----- Provided entries

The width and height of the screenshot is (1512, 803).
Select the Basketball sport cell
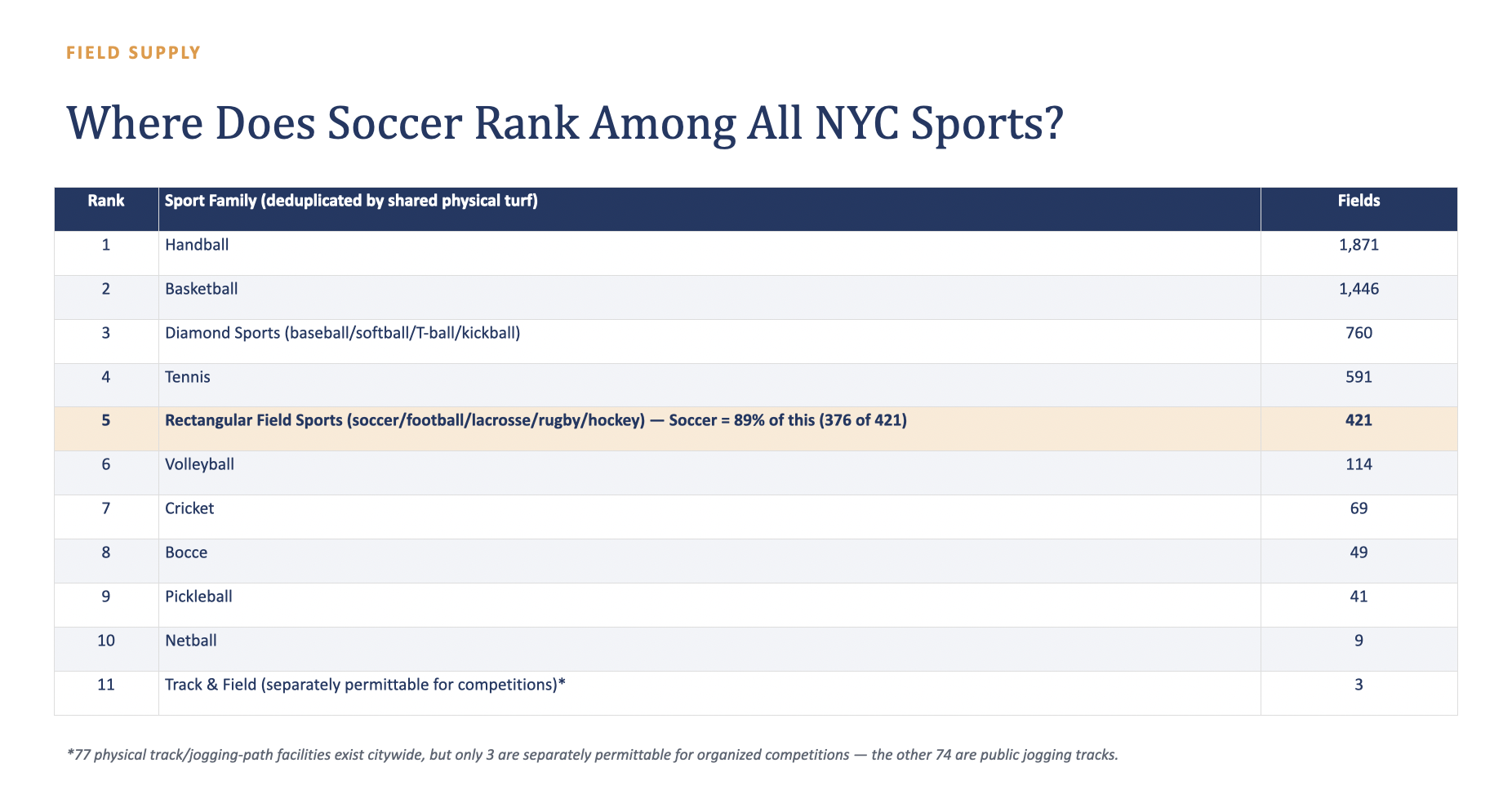709,297
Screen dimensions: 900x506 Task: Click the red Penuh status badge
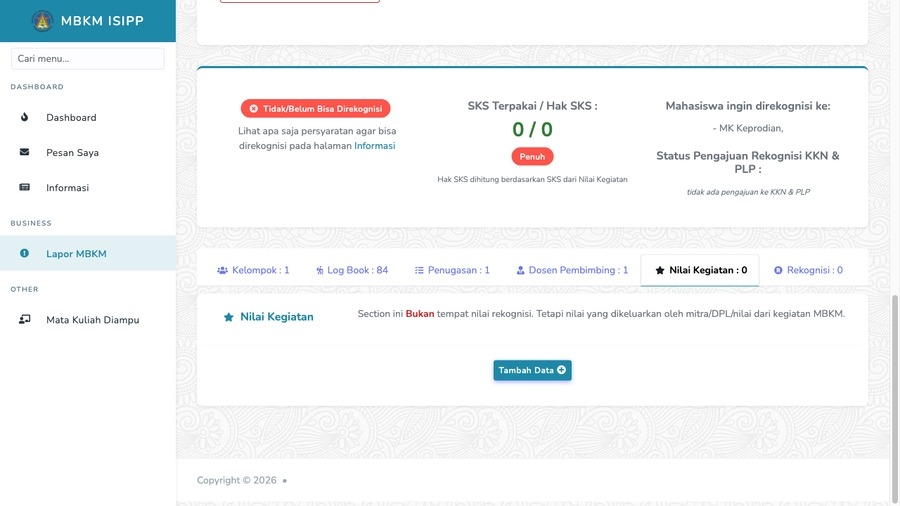[532, 156]
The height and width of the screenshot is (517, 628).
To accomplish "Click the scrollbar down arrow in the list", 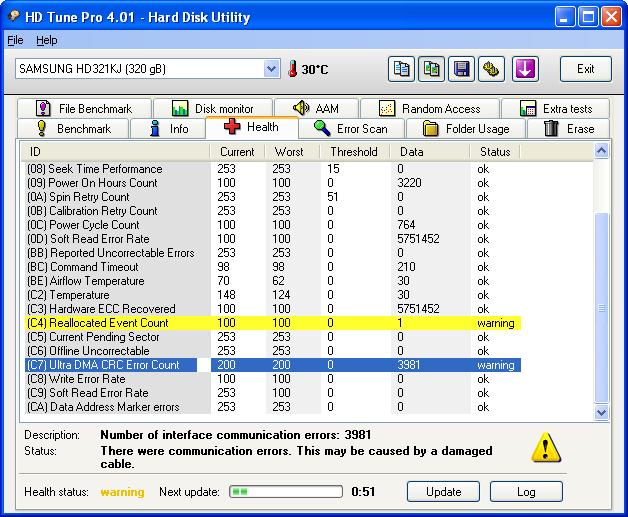I will [x=601, y=411].
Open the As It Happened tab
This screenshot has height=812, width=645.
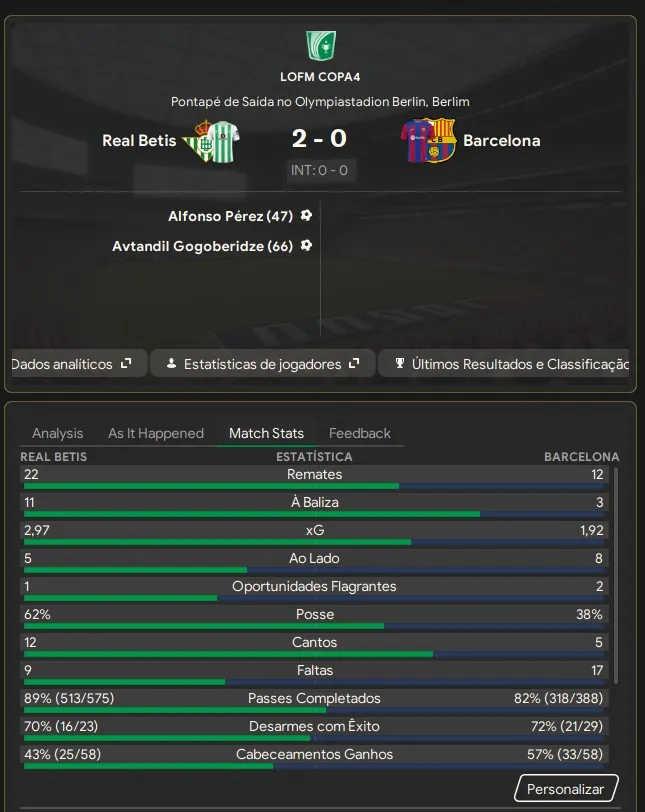point(156,433)
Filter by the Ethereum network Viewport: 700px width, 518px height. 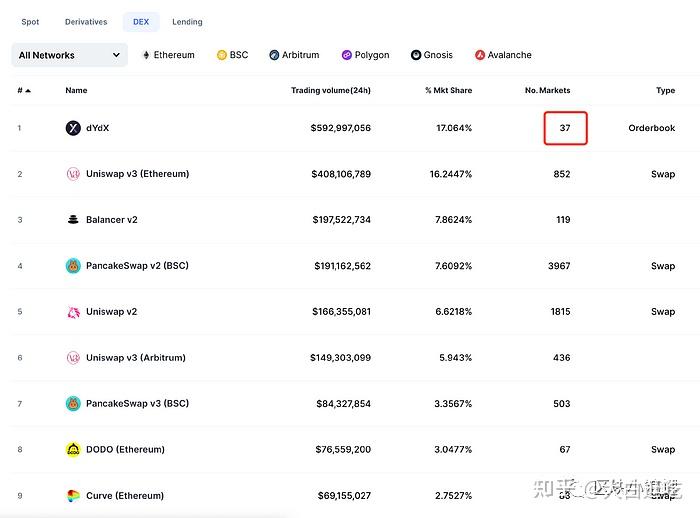pos(168,55)
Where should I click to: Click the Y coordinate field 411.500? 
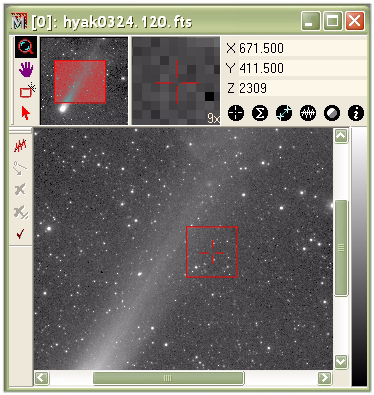(303, 68)
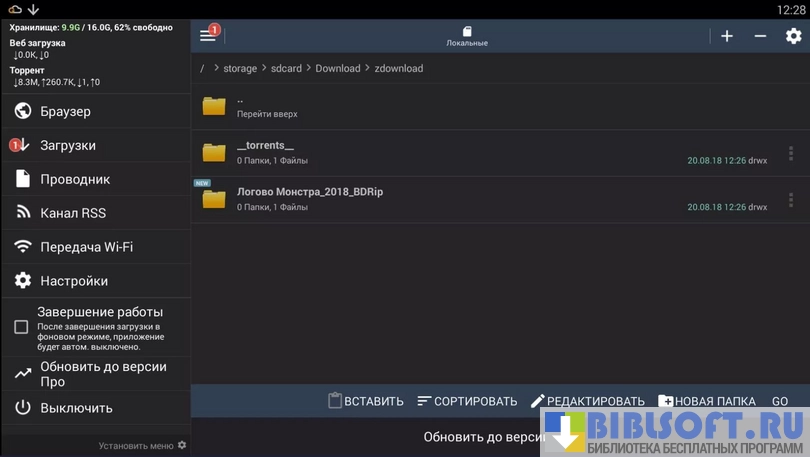Open the hamburger menu with notification badge
Screen dimensions: 810x457
(208, 35)
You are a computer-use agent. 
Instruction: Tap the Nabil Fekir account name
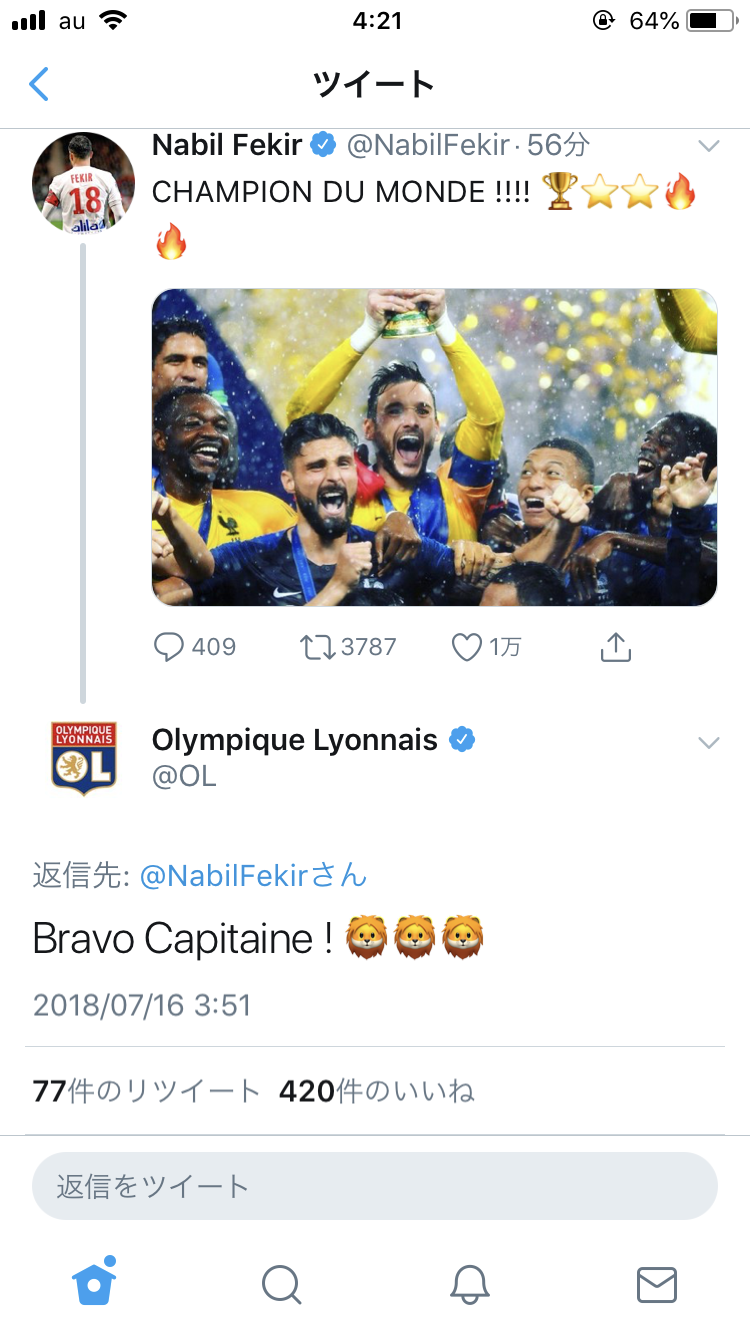(x=227, y=145)
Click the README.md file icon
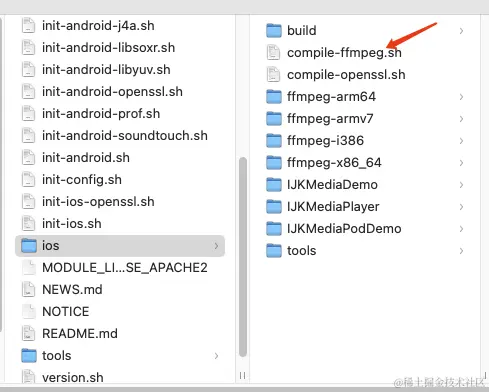This screenshot has width=489, height=392. (x=28, y=333)
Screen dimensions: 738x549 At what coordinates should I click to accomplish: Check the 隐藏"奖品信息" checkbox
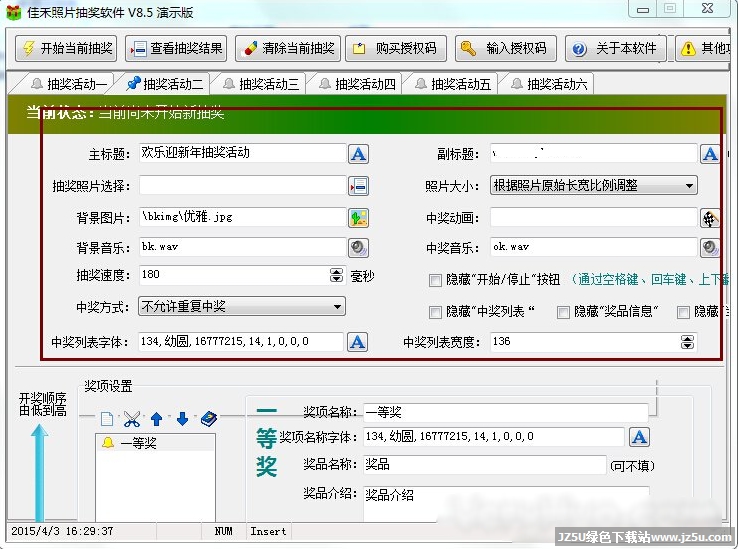tap(563, 312)
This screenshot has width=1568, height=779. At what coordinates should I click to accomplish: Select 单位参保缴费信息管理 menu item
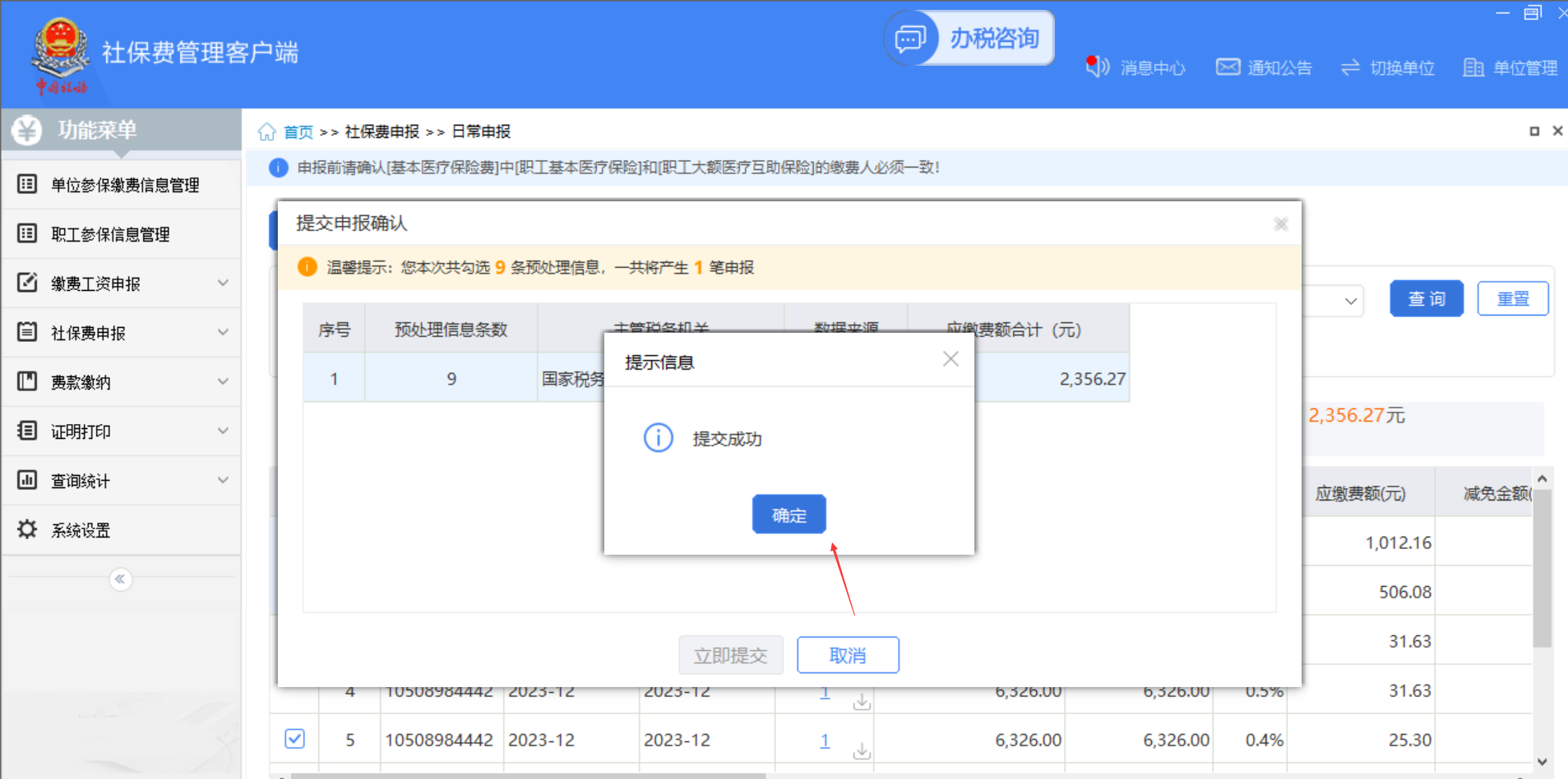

----------

*Required action:* Your answer must be the exact lines from the one containing "Click the README.md file icon" through the last line of the records above, with both included and no pictures.

*Solution:*
Click the README.md file icon
This screenshot has width=489, height=392. (x=28, y=333)
Screen dimensions: 738x549 At what coordinates should I click to accomplish: Check the 隐藏"奖品信息" checkbox
tap(563, 312)
This screenshot has width=1568, height=779. At what coordinates should I click to accomplish: Select 单位参保缴费信息管理 menu item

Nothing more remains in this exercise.